Hello! I am trying to implement something similar to this (the CartPole example), using Pytorch. Basically I want to build a NN that predicts an action given the state of the system, computes the next state given the action, then backpropagates through everything. They have a code implemented in Julia here and here is the beginning of my code for Pytorch:

import gym
import argparse
import torch
import torch.nn as nn
import torch.optim as optim
import numpy as np

env = gym.make('CartPole-v0')

class NN_cart(nn.Module):
    def __init__(self):
        super().__init__()
        self.net = nn.Sequential(
            nn.Linear(state_len, 24),               
            nn.ReLU(True),
            nn.Linear(24, 48),
            nn.ReLU(True),
            nn.Linear(48, 1),
            nn.Tanh(),
        )
            
    def forward(self, x):
        x = self.net(x)
        x = (torch.sign(x)+1)/2
        return x

model = NN_cart().cuda()

optimizer = optim.Adam(model.parameters(), lr = 1e-3)

done = False
env.reset()
state = torch.from_numpy(env.state).float().cuda()
while not done:
    model.train()
    optimizer.zero_grad()
    
    action = int(model(state)[0].cpu().data.numpy())
    state, reward, done, info = env.step(action)
    state = torch.from_numpy(state).float().cuda()
    state.requires_grad = True
    
    loss = state[2]**2
    
    loss.backward()
    optimizer.step()

I get no error, but the NN doesn’t learn. So one thing is the gradient of the sign function. In the Julia implementation they define their own gradient but I am not sure how to do it. Also, is my code the way it is right now able to propagate through everything (including the .step() function)? Thank you!

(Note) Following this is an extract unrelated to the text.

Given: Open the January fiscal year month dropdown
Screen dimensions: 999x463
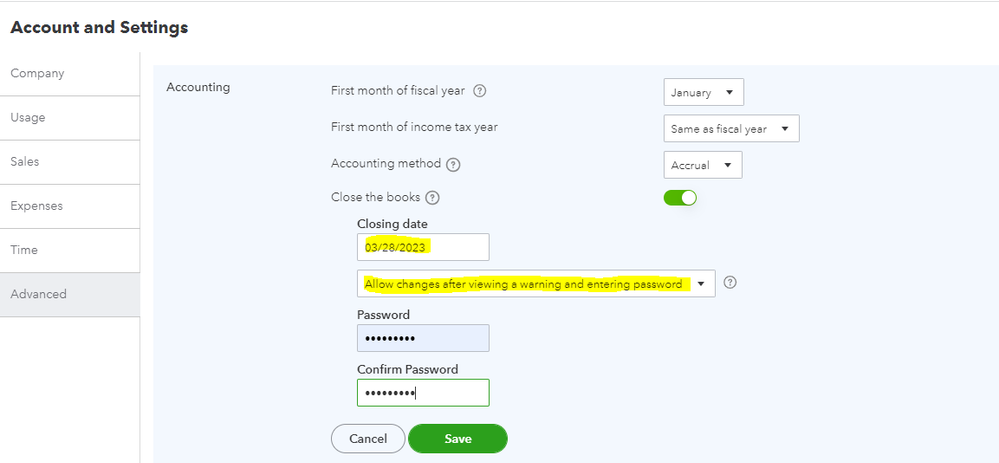Looking at the screenshot, I should (x=704, y=93).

If I’m not mistaken, the gradient of the sign method should be zero everywhere.
Since the authors implemented a custom backward method, you could have a look at this tutorial to see, how to do the same in PyTorch.

I’m not exactly sure, what env.step() is doing, but generally if you leave PyTorch and use e.g. numpy, you will detach the operations from the computation graph, which seems to be the case here.